You indemnify us against losses arising from your breach of IP licenses, third-party IP claims against your marks, or breaches of law/regulations.


MODULE B: STAND SPACE

1. OCCUPATION

  • 1.1 Purpose: You may occupy space for exhibits during the event.

  • 1.2 Access: You must set up during Build-up and remove during Breakdown.
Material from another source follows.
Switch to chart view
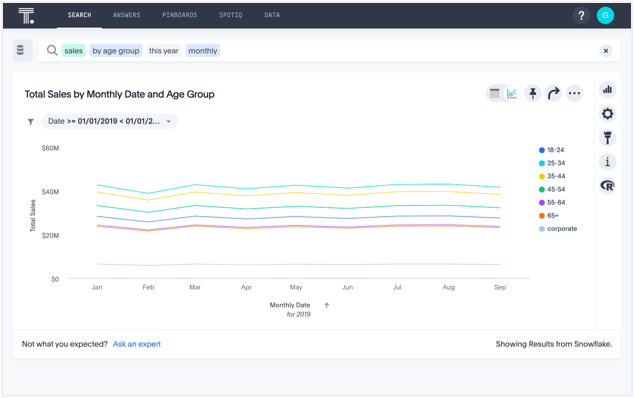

We have access at all times.

  • 1.3 Subletting: Not permitted without consent.

  • 1.4 Restricted Area: Business must be conducted only from your stand.

2. CANCELLATION AND REDUCTION

  • 2.1 Notice: Cancellation must be sent via recorded delivery.

  • 2.2 Charges: Cancellation charges apply if you cancel, fail to pay, or fail to occupy space.

  • 3.1 Reduction: Reduction requests must be in writing; we may apply cancellation charges to the reduced area.

4. OBLIGATIONS AND RIGHTS

  • 4.1 Accuracy: Materials must not be obscene, defamatory, or infringing.

  • 4.3 Manning: Stands must be manned at all times during event hours.

  • 5.1 Flexibility: We may reallocate space, change layouts, or refuse admission to undesirable persons.


MODULE F: INSURANCE

Exhibitors must maintain Commercial General Liability Insurance with limits of at least $1,000,000 per occurrence and $2,000,000 aggregate. Certificates will be issued 30 days prior to the event.